PA 390 enters Greene Township in Pike County and becomes Promised Land Road, heading north and northwest through dense forested areas. The road heads north through Roemersville before turning east and northeast as it runs through more forests with some private residential developments. The route heads into Promised Land State Park and turns north, passing to the west of Promised Land Lake and crossing into Palmyra Township. PA 390 leaves the state park and heads into the Delaware State Forest as Fairview Lake Road, continuing north to an interchange with I-84. Past this interchange, the road leaves the state forest and continues through more forested areas, curving to the northeast. The route crosses into Blooming Grove Township and turns to the north as an unnamed road, heading back into Palmyra Township and passing to the east of Fairview Lake before running through Tafton. PA 390 runs through more dense forests with private residential developments, ending at an intersection with PA 507 near the community of Tafton View to the southeast of Lake Wallenpaupack.

==History==
When Pennsylvania first legislated routes in 1911, what is now PA 390 was not given a route number. PA 390 was designated in 1928 to run from PA 90 (now PA 191) in Mountainhome north to PA 90/PA 507 in Newfoundland, following its current alignment between Mountainhome and Canadensis before it turned northwest to Newfoundland.

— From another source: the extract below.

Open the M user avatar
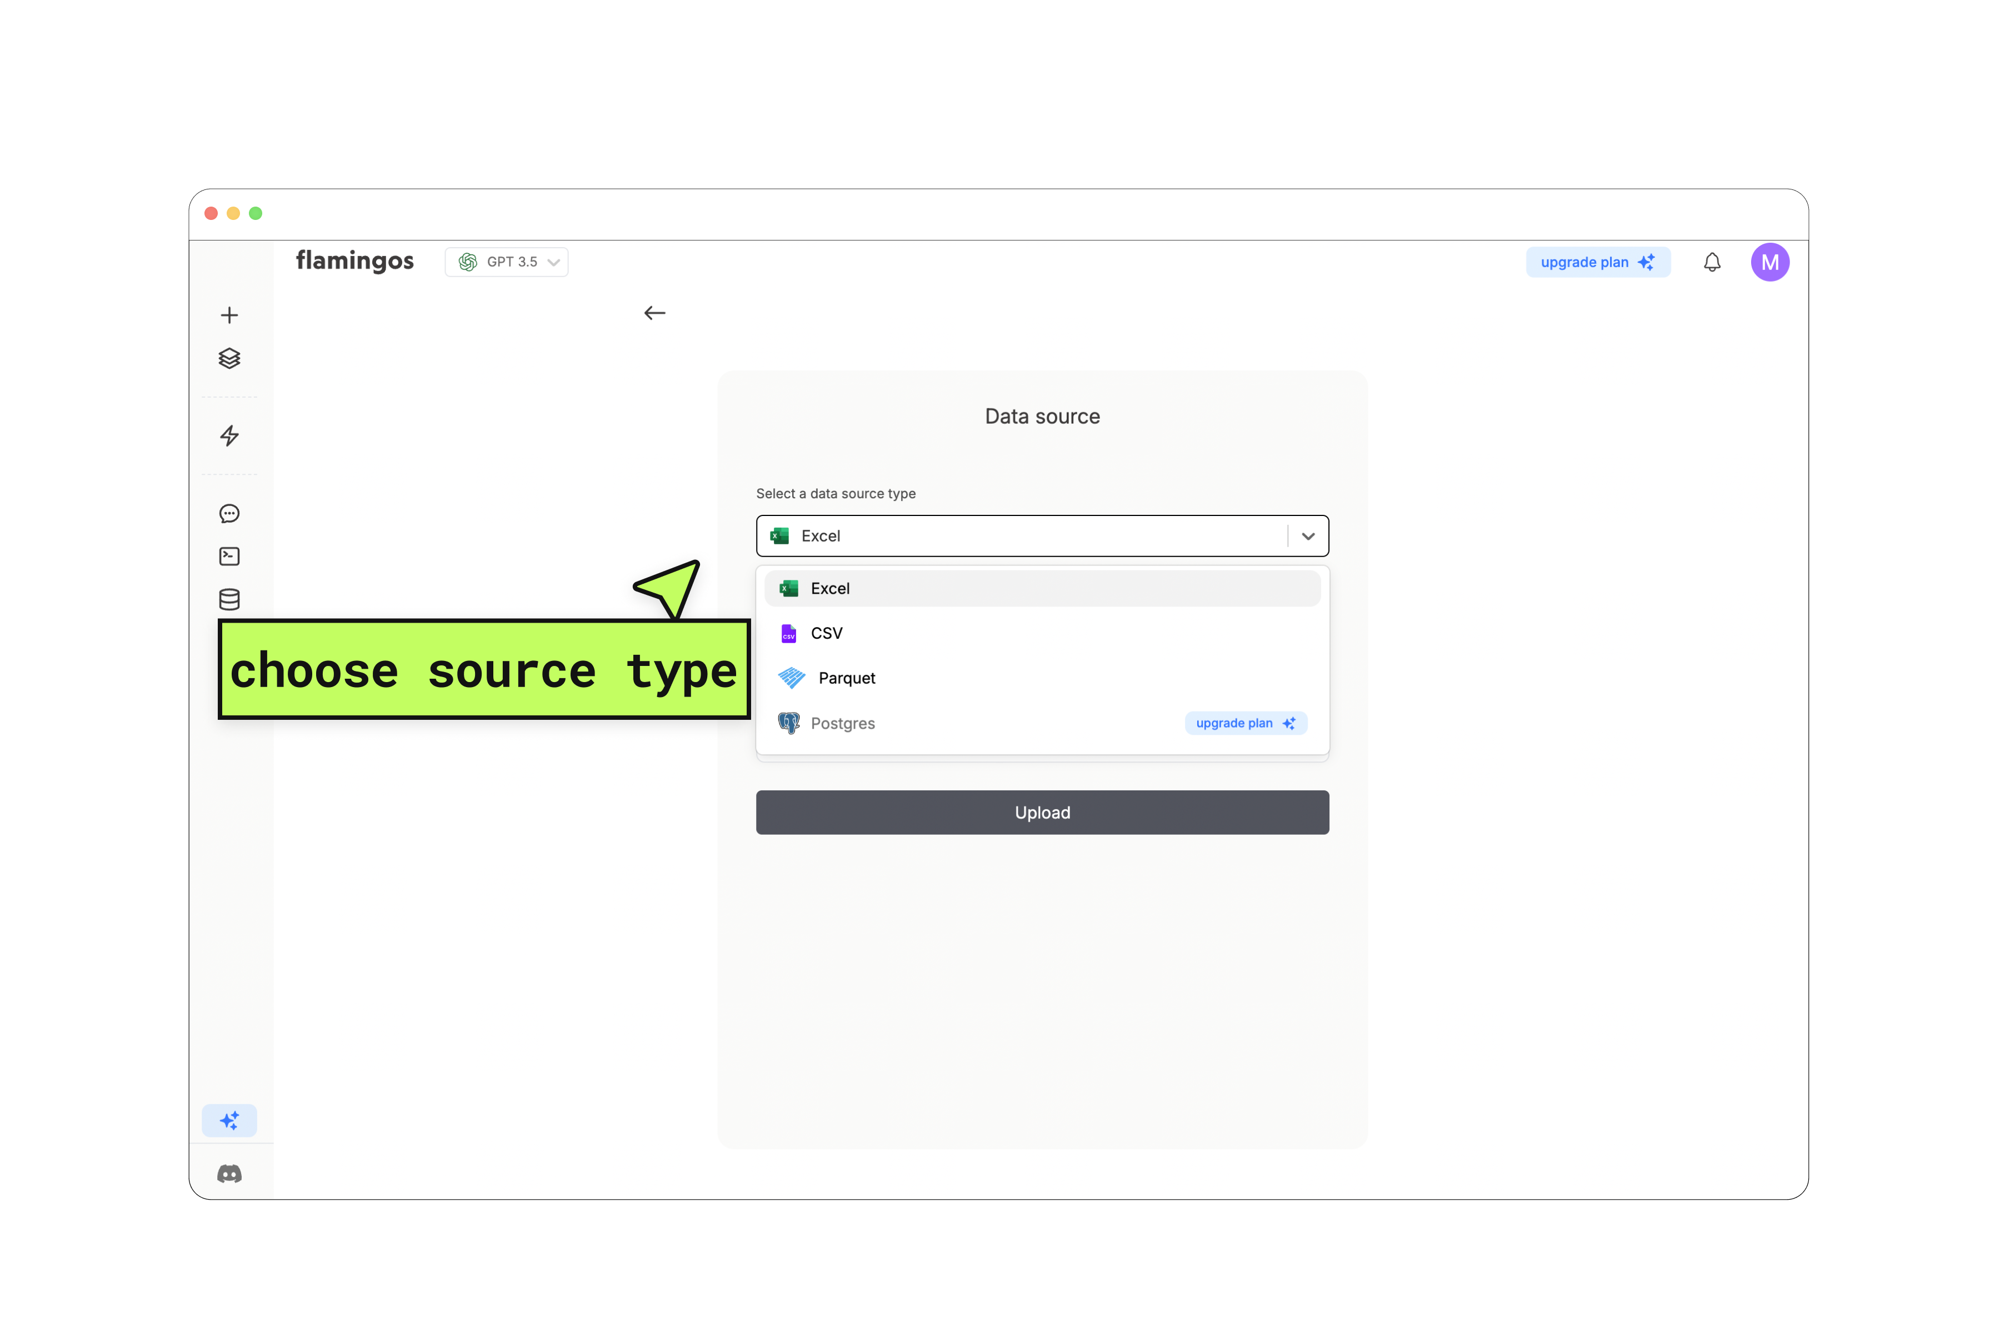2000x1333 pixels. coord(1770,263)
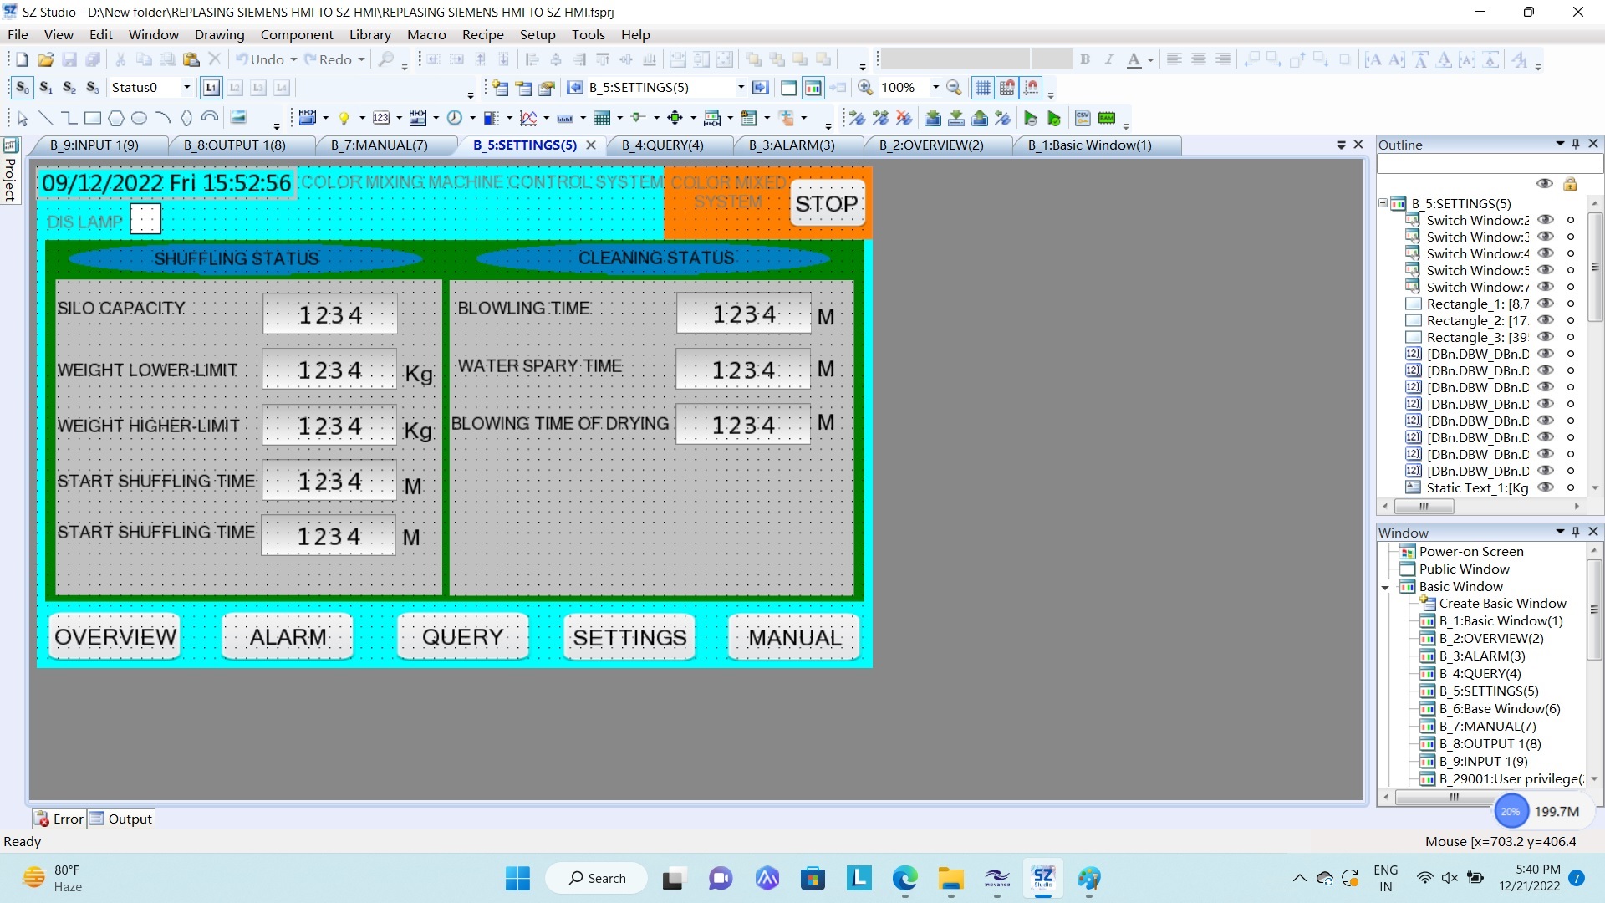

At this time, the section between Mountainhome and Canadensis was paved while the remainder of the road was unpaved. The present alignment of PA 390 south of Mountainhome was a paved road that was designated as part of PA 90. By 1930, the highway between Canadensis and Lake Wallenpaupack was an unnumbered road that was paved in Monroe County and unpaved in Pike County. In the 1930s, PA 390 was rerouted at Canadensis to head north to PA 507 on the shore of Lake Wallenpaupack north of Tafton. At this time, the entire road north of Canadensis was paved except for a portion near Promised Land State Park. The former alignment of PA 390 between Canadensis and Newfoundland became a northern extension of PA 290 (now PA 447). The unpaved section of PA 390 in Pike County was paved during the 1940s. In addition, PA 90 was shifted east to a new direct alignment between Paradise Valley and Cresco, leaving the former section unnumbered. PA 390 was extended south from Mountainhome to its current southern terminus at PA 940 west of Paradise Valley in the 1970s, running concurrent with PA 191 between Cresco and Mountainhome.

==Major intersections==

County: Location; mi; km; Destinations; Notes
Monroe: Paradise Township; 0.000; 0.000; PA 940 – Stroudsburg, Swiftwater, Mt. Pocono; Southern terminus
1.265: 2.036; PA 191 south – Paradise Valley; South end of PA 191 overlap
Barrett Township: 3.345; 5.383; PA 191 north – Hamlin; North end of PA 191 overlap
5.592: 8.999; PA 447 (Creek Road) – Newfoundland, East Stroudsburg
Pike: Palmyra Township; 20.144– 20.166; 32.419– 32.454; I-84 – Scranton, Milford; I-84 exit 26
25.301: 40.718; PA 507 (Lake Wallenpaupack Road); Northern terminus
1.000 mi = 1.609 km; 1.000 km = 0.621 mi Concurrency terminus;

==PA 390 Truck==

Pennsylvania Route 390 Truck (PA 390 Truck) is a truck route of PA 390 that bypasses a weight-restricted bridge over an outlet of Fairview Lake in Palmyra Township, on which trucks over 29 tons and combination loads over 40 tons are prohibited. The route follows I-84, PA 402, US 6, and PA 507. It was signed in 2013.